Потом уже и мы научились различать, когда стреляют “близко”, а когда “не близко”. Поэтому, как затихнет, кого-то посылали в офис за кока-колой. Мы садились между трейлерами спина к спине и спорили, сколько продлится атака. Вдруг звуки очередей раздавались намного ближе — тогда, бросив споры и бутылки, мы там же, где были, вжимались в землю и пережидали.
Партизаны иногда обманывали. Только прогудит прерывистый сигнал отбоя, сходишь перевернуть карточку с твоим именем и названием компании на площадке для собраний (в знак того, что жив и здоров), придешь к себе в комнату, влезешь под душ, скинешь грязный от валяния в пыли комбинезон и, едва намылившись, услышишь новые выстрелы, а за ними и противный звук сирены. А это значит, надо выходить и опять забиваться под трейлер.

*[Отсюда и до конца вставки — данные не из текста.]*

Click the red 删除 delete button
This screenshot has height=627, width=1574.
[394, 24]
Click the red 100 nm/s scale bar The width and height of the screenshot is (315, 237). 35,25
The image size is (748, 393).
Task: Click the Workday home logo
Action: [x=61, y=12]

Обидно ужасно.
Черным юмором не одна я там отличалась. Кто-то обратил внимание на странное совпадение — два раза подряд в ночь моего приезда приходили партизаны. На третий раз кто-то сказал в столовой: “Наверняка геррильеросам нужна Аленка, она же русская — значит, коммунистка. Заберут они ее в горы, и будет она там им читать лекции по марксизму и учить русскому языку. Давайте, если опять начнут, выведем ее за ворота лагеря и оставим там. Может, тогда они от нас отстанут”. Меня как-то не вдохновила такая перспектива…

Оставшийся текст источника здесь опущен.